* _Set problem_
Convert the lines from the one containing "You are a computer-use agent." through the last line into a JSON list of strings, with one string per line. Skip blank lines and leave the pictures out of the answer.

(Word and element location lines)
-------

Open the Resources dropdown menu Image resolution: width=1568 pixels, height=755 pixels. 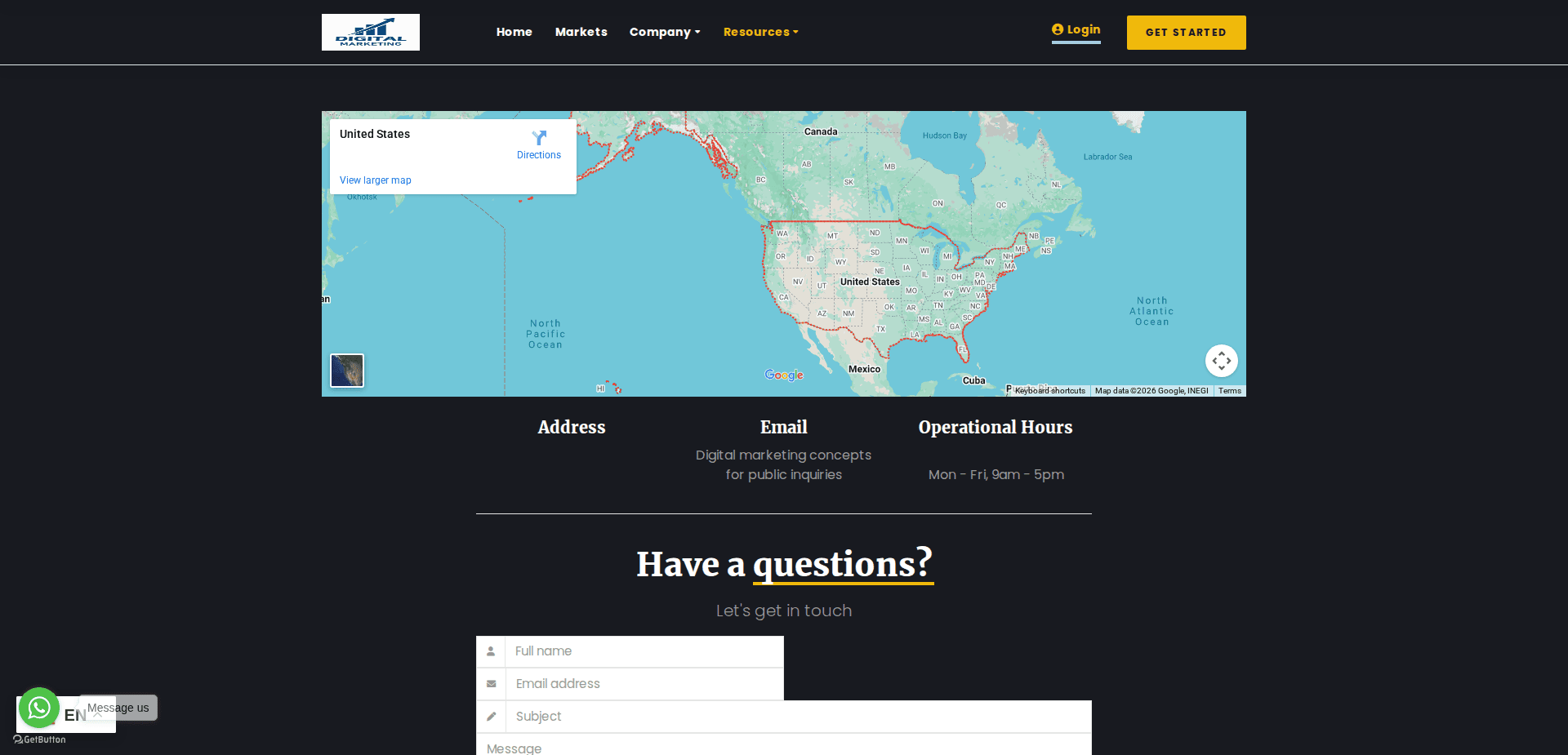tap(760, 32)
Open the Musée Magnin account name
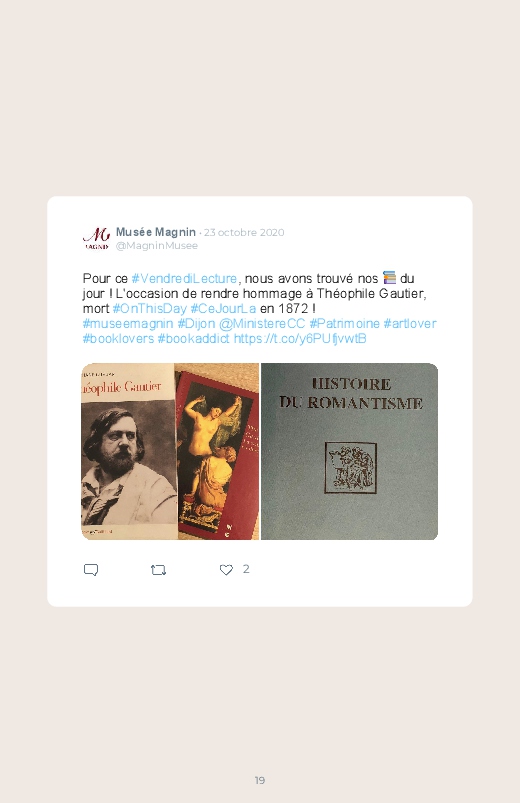The image size is (520, 803). [x=156, y=232]
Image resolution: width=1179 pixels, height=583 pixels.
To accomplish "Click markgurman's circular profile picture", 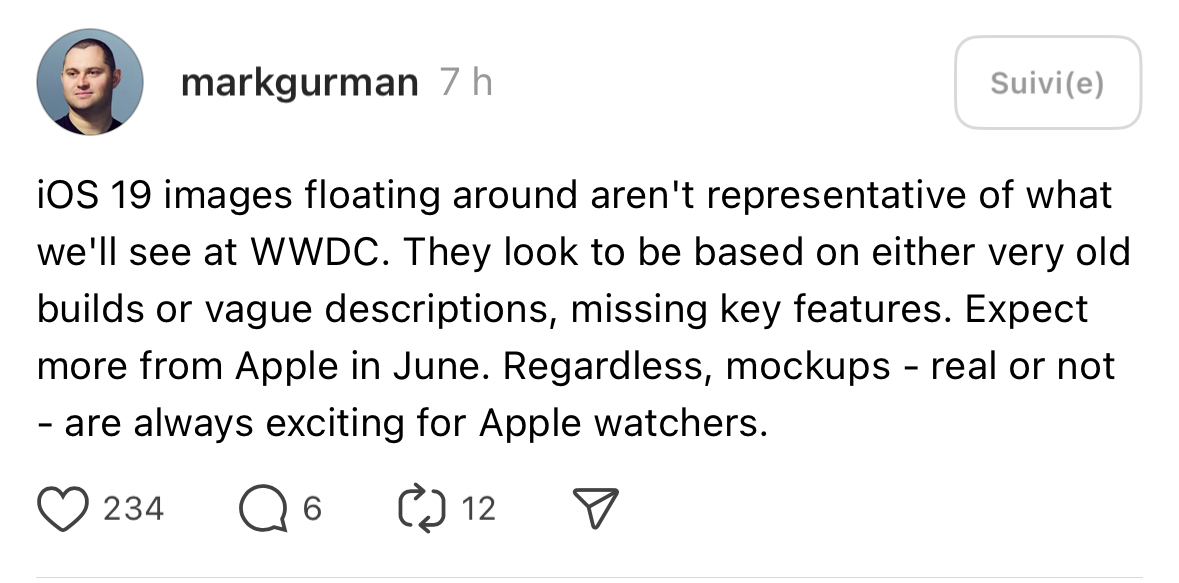I will pos(89,81).

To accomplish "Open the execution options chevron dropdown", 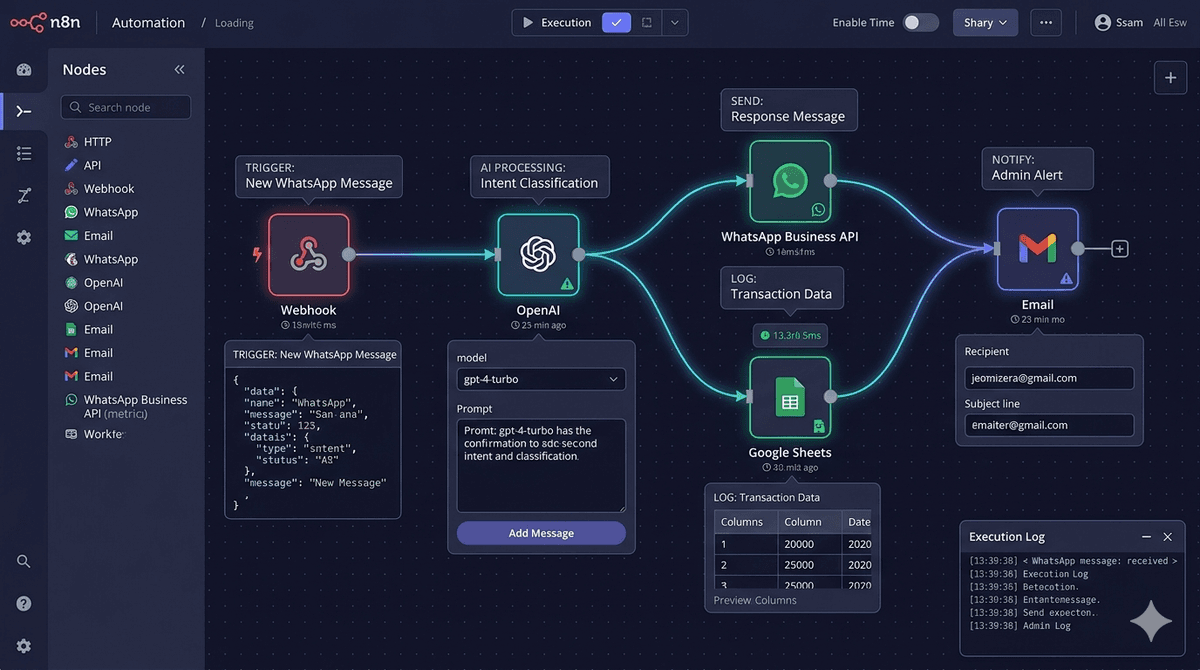I will tap(675, 22).
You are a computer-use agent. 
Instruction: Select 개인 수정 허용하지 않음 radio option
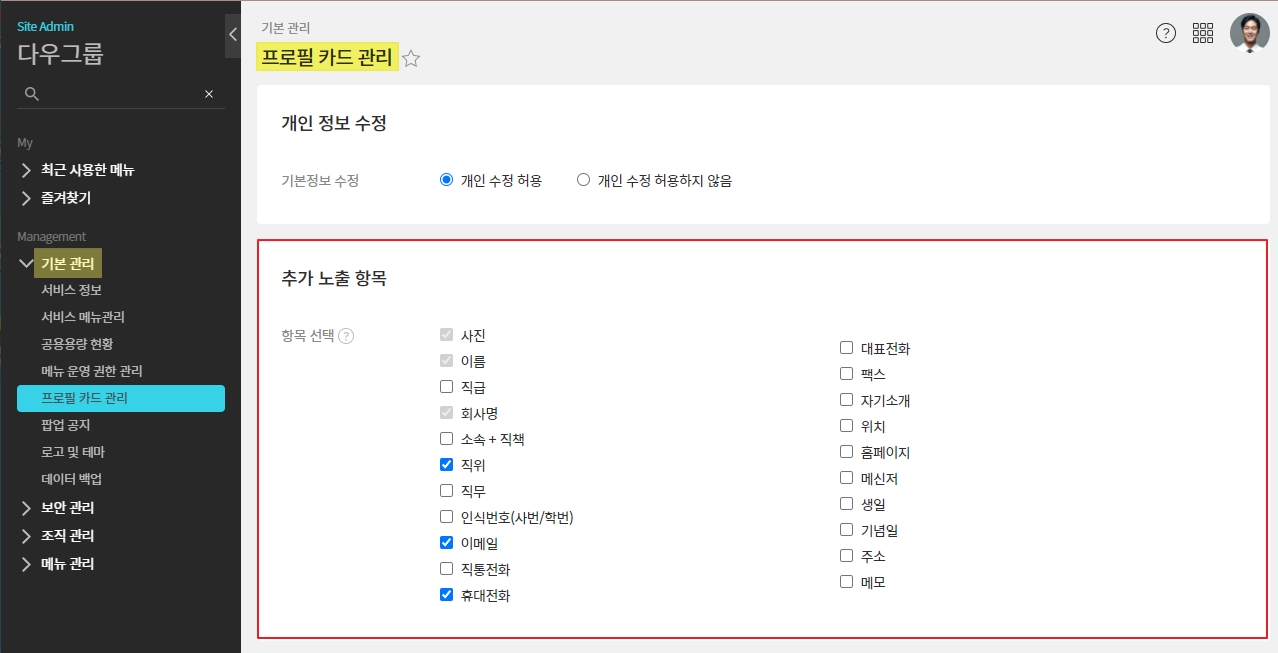[x=584, y=181]
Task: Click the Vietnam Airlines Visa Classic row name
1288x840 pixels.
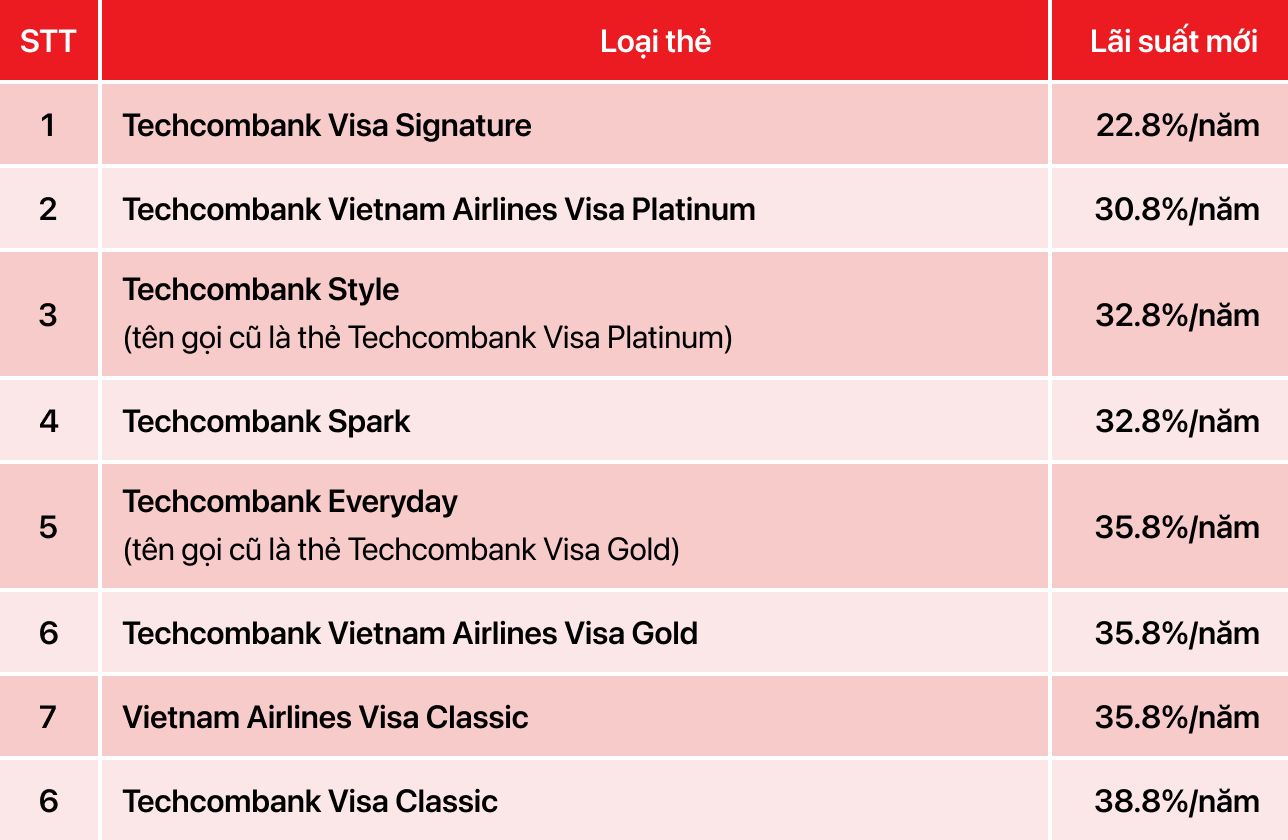Action: (325, 718)
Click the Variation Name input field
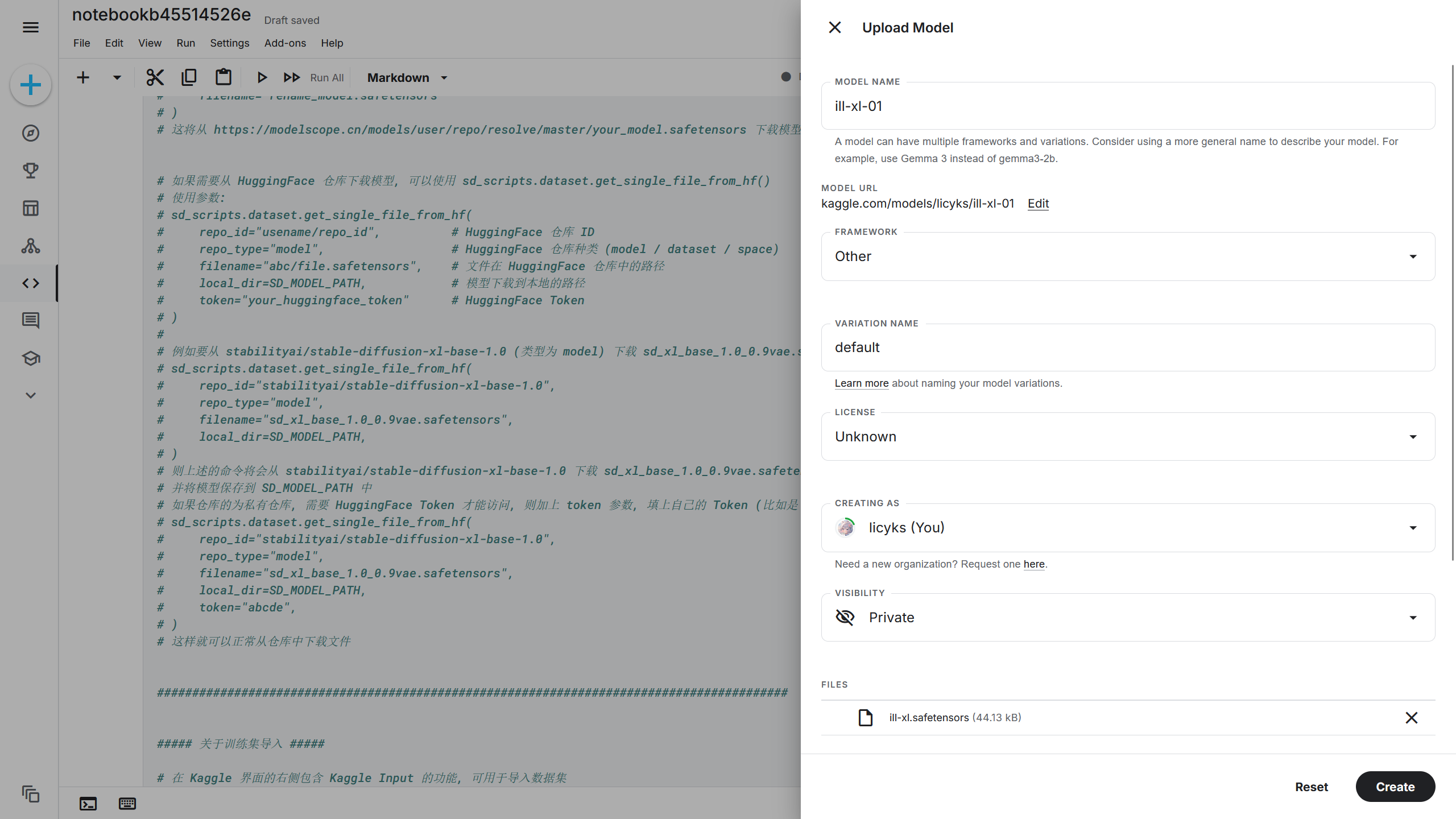The width and height of the screenshot is (1456, 819). [x=1128, y=348]

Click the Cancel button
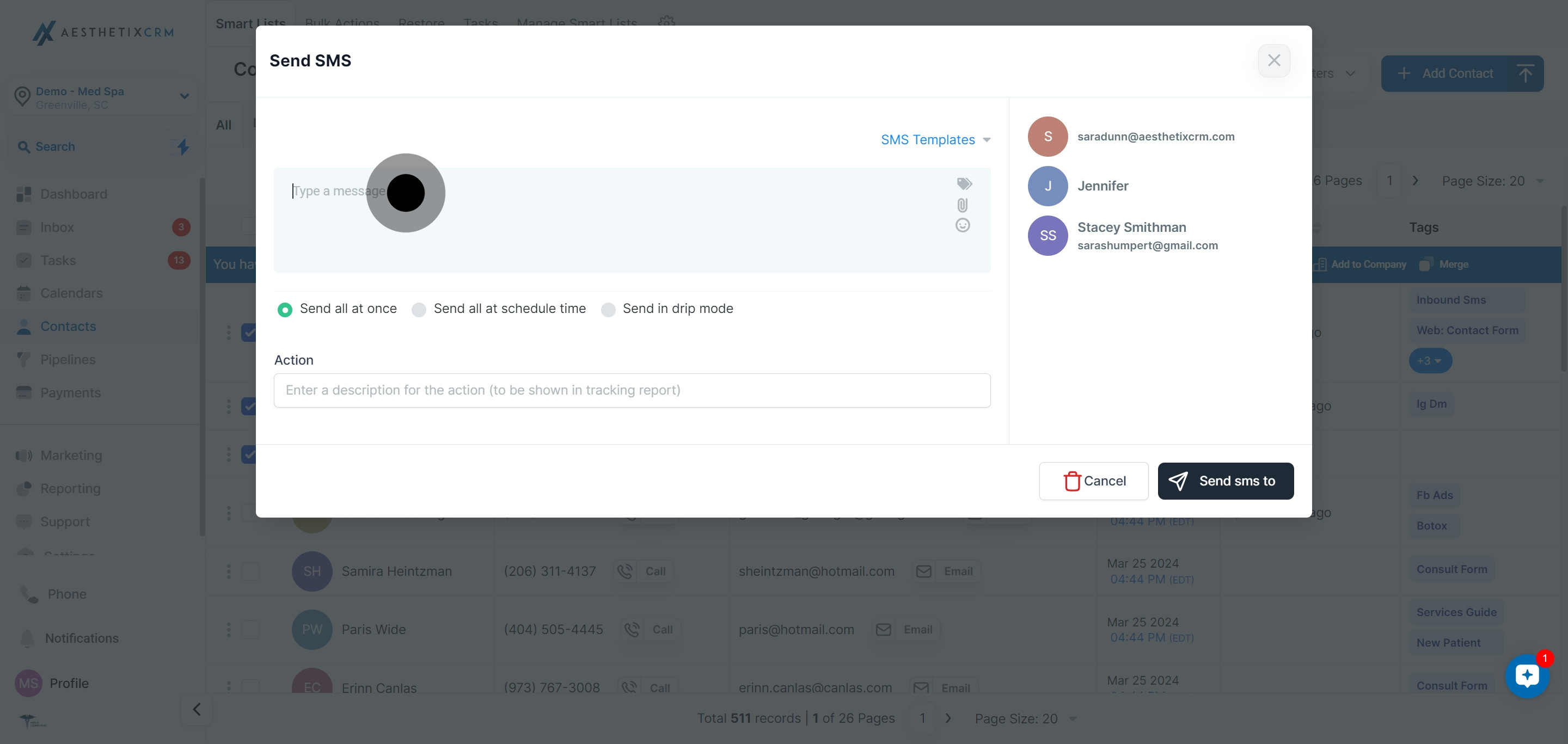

-------

* _Answer for the task_
[
  "You are a computer-use agent. ",
  "Instruction: Select 개인 수정 허용하지 않음 radio option",
  "[x=584, y=181]",
  "Task: Click the Vietnam Airlines Visa Classic row name",
  "1288x840 pixels.",
  "Action: (325, 718)",
  "Click the Variation Name input field",
  "The width and height of the screenshot is (1456, 819). [x=1128, y=348]",
  "Click the Cancel button"
]